IL&FS directors erred in their fiduciary duties

IL&FS
IL&FS
Business Standard Editorial Comment
Last Updated : Oct 03 2018 | 11:19 PM IST
The government’s use of the Companies Act to reform the board of the troubled shadow banker Infrastructure Leasing & Financial Services (IL&FS) has caused some of the former members of the board to speak out about the company’s troubles. Independent directors have argued that, while they were aware of IL&FS’ financing troubles, they were unable to act on them because of the attitude of the directors nominated on behalf of major shareholders. IL&FS’ shareholders include the Life Insurance Corporation of India (LIC), which owns just over a quarter of the company, and a major Japanese investment corporation. The State Bank of India, Central Bank of India, and the Abu Dhabi sovereign fund also have representatives on the board. The independent directors complain that, for example, a takeover attempt that would have addressed some of the funds crunch faced by IL&FS was rejected by some nominee directors because the offer was not believed to be good enough when tested against LIC’s internal valuations. The company’s funding problem had become acute when a tranche of 10-year loans was not renewed, forcing it to instead take on short-term debt that intensified an asset-liability mismatch. 

The truth is that the independent directors’ attempt at self-exculpating, in fact, reflects somewhat poorly on their choices. If indeed they were aware of the situation within IL&FS, and were being blocked from doing what was right for the company by the nominee directors, then they should have chosen to resign instead of staying on. This would have served their fiduciary duty as spelt out in the code governing corporate governance. Major questions will be raised if these concerns were not at least recorded in the boards’ minutes as gravely as the independent directors now represent them to have been. It appears that this is just another example of how independent directors in India Inc have largely failed to live up to their responsibilities as set out in the code. What, for example, were the IL&FS independent directors doing when the risk management committee never met in the last two years? Too often, India Inc's independent directors have allowed themselves to be led along by the nominees of promoters or large shareholders and not shown the moral courage to resist. The actions of the board members of ICICI Bank and of Fortis Healthcare, prior to the recent crises, in those organisations are other examples of this trend. This behaviour raises doubts about the role of independent directors.  They need to take their fiduciary duties more seriously. 

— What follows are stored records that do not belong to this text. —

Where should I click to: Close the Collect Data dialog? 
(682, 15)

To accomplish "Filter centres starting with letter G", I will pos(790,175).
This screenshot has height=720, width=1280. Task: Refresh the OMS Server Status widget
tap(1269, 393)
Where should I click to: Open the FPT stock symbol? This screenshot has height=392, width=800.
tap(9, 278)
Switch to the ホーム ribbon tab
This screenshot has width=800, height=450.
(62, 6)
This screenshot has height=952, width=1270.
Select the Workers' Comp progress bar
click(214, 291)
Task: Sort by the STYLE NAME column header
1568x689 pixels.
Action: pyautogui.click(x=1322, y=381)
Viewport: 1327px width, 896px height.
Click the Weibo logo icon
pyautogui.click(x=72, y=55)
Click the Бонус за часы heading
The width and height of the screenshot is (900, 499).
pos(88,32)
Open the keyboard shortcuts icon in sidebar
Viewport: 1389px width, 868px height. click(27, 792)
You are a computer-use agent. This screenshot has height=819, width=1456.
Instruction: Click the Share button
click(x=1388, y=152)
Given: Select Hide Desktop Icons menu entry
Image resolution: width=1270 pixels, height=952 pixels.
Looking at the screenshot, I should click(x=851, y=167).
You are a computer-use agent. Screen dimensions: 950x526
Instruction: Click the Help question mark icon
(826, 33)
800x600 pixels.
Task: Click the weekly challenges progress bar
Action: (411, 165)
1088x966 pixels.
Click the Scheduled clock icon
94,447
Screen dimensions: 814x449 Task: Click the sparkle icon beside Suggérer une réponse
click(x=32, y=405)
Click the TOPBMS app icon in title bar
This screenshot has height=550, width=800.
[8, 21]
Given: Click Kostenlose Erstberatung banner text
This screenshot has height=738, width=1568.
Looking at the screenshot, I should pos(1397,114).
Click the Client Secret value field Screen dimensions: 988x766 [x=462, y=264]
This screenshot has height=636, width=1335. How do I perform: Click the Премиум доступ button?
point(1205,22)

However, if the independent directors are correct, then even more serious questions must be asked of the nominee directors. How have they served their shareholders well if it turns out that equity will be diluted even more than was the case earlier? In this context, the decision to keep on the nominee directors alongside the new government nominees to the board is inexplicable. After the crisis IL&FS faced, a completely new start would have been advisable. Most importantly, questions must be asked about LIC’s role in the problems. The insurer is a major player in corporate India, and the markets deserve to know if it is playing its part responsibly. It does not seem to have done so in this instance, and had better respond to this concern expeditiously.